> [What the task requires] In the overview of performance methods, what does the RED method measure for each service?

> [Selected extract]
The methods
Eight methods, each built around a single layer of the stack. USE looks at boxes, RED at services, top-down at CPU cycles, latency budgets at the chain of hops a request walks through. The order doesn't matter much; the match between method and symptom does. Most of the time when performance work doesn't move the dial, the method was inspecting the wrong layer.
8 methods · one shared template
Which method when
Every method below works on a specific layer. Start from the symptom; the symptom tells you the layer; the layer tells you the method. The table below is the short form of that mapping.
The eight methods
Each method has the same shape — the layer it targets, the canonical reference (Gregg, Yasin, Williams, Kleppmann, Tene), the worked numbers, and the failure modes the method specifically catches that nothing else does.
- 01 · Request chain
Latency budgets & percentiles
Allocate the end-to-end deadline across each hop, then compare against P50/P95/P99/P99.9 of what each hop actually does. Covers the percentile-of-N trap, coordinated omission, and the tail-at-scale numbers from Dean & Barroso.
- 02 · Hardware resources
The USE method
Brendan Gregg's resource checklist: utilisation, saturation, errors — checked once per CPU, disk, NIC, and lock. Designed to find the bottleneck in the box, not the request.
- 03 · Services & APIs
The RED method
Rate, errors, duration — measured per service. The complement to USE: USE asks "is the box healthy?", RED asks "is the service healthy?". Together they cover both halves.
- 04 · CPU pipeline
Top-down microarchitecture
Ahmad Yasin's framework for finding pipeline stalls. Splits cycles into front-end, back-end, bad speculation, retiring — and tells you which one to chase. Runs on perf with toplev.py.
- 05 · Compute kernels
The roofline model
Plots arithmetic intensity (FLOPS per byte) against the compute roofline and the memory bandwidth roofline. Answers "memory-bound or compute-bound?" in one chart — and shows the headroom you actually have.
- 06 · Capacity sizing
Queueing theory for engineers
Little's Law, M/M/1, M/M/c, Pollaczek–Khinchine. Enough theory to size thread pools, connection pools, and queues correctly — and to know why latency goes superlinear long before utilisation hits 100%.
- 07 · Production process
Profiling in production
pprof, async-profiler, perf, eBPF, continuous profiling. Capturing real cache misses, real GC pauses, real lock contention — without taking the service down or distorting what you measure.

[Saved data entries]
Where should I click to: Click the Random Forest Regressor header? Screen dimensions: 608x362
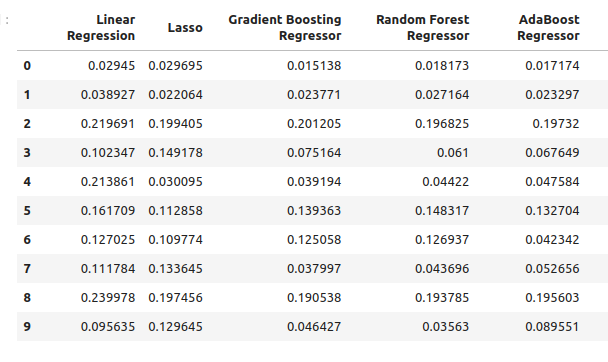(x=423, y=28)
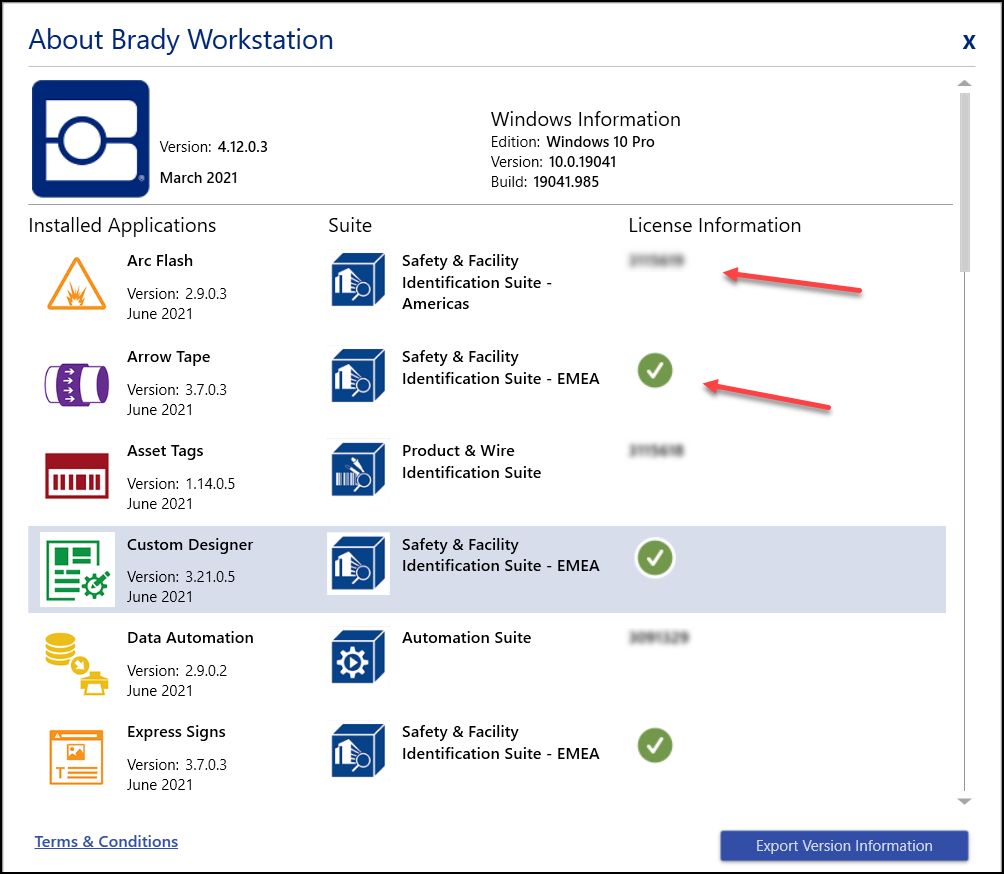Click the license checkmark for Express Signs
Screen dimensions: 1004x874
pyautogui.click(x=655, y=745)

> [Answer for the task] Rate, errors, and duration.